Previously the mosque was demolished, now it is a Hindu temple. Hindu nationalism is celebrated on the streets of Mumbai. No moral compass.
On January 21, as I sipped coffee while reading the newspaper on a lazy Sunday morning, I was greeted by an editorial titled “Dawn of a new era in Ayodhya.” As if the title wasn't suspicious enough, the author's name alerted me to the death of Indian journalism.
The text was written by Yogi Adityanath, Prime Minister of the northern Indian state of Uttar Pradesh, where a controversial temple dedicated to the Hindu god Ram will finally be inaugurated. It was this temple – built on the site where the Babri Mosque once stood, which was demolished in 1992, sparking a new vision of India smeared with Hindutva politics – that he was referring to.
Some, if not most, English dailies in India have published similar opinion articles with the same title.
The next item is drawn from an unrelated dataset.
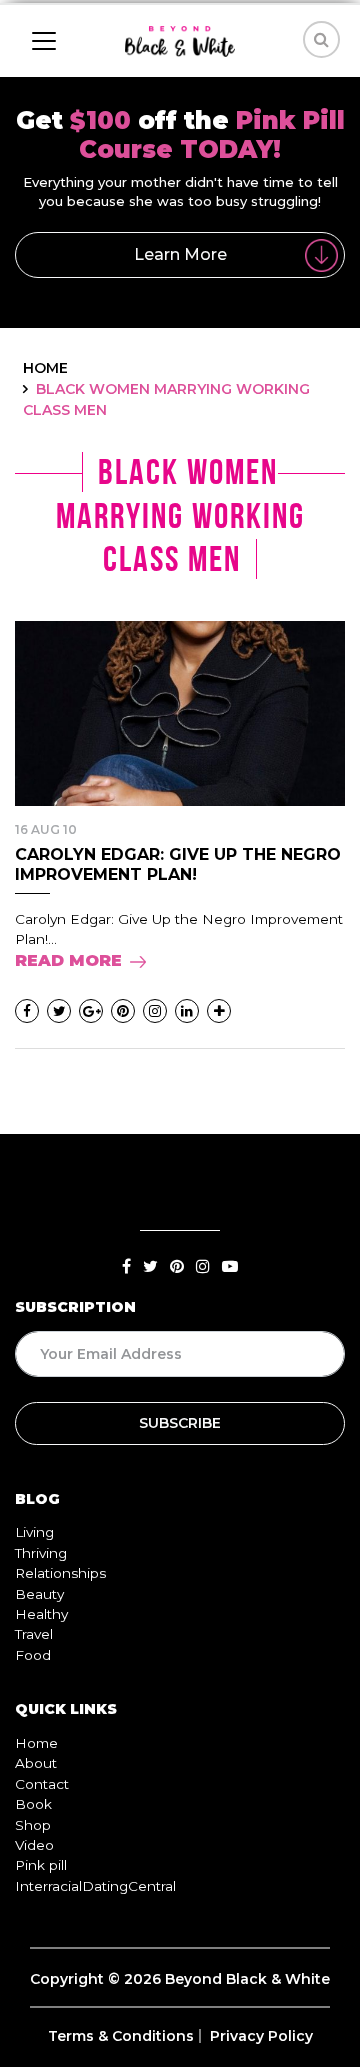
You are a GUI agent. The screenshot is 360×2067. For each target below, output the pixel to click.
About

This shows how journalism bowed to the saffron army and forgot the daily injustices that culminated in the victory of the temple over the mosque.
The next day, the day of the inauguration, all the news channels broadcast live from Ayodhya as Indian Prime Minister Narendra Modi gave a speech that did not even hide his vision of a purely Hindu India. Secularism, one of the cornerstones of India's kaleidoscope, is not prominent. Monday was declared a national holiday. A photo on social media showed senior doctors at India's main public hospital wearing saffron-colored scarves watching a live broadcast. Don't they have to face medical emergencies in a country where hospitals are always full?
Hindu victory with saffron flag
The streets of Mumbai are empty. As I waited for a long time for the bus – the bus fleet has been reduced in recent months – I saw a group of men on motorbikes: without helmets, but with saffron flags, shouting “Jai Shri Ram”. The lack of job opportunities for the younger generation in the country with the second largest population in the world causes them to be burdened with a sense of patriotism; encouraged to place Hindu deities on top of Muslim mosques, a Hindutva idea.
There are other columns in other parts of the city. This time it was bigger and richer: men in stylish convertibles flying the same flag. In the evenings, techno-remixed Hindu chants are heard throughout the city – where the everyday economy once triumphed over communal differences, even as Muslims continue to face discrimination in various ways. This is Hindutva on steroids.
There were two types of posts on my social media that day: one celebrating the “Hindu victory” and the other posting the preamble to the Indian Constitution. In 1949 it was declared that the people of India had “solemnly resolved to make India a sovereign socialist, secular and democratic republic” to guarantee justice, liberty, equality and fraternity. I posted it too; it is my silent call that the foundations of India as a secular society are not forgotten.
I am reminded of films about Nazism, which show the dark times of the 20th century in Germany with the flood of swastika flags and show the impact of brainwashing on society. The same thing is happening in India today, I can only describe it in words that cannot fully explain the extent of the fascism we saw on the streets that day.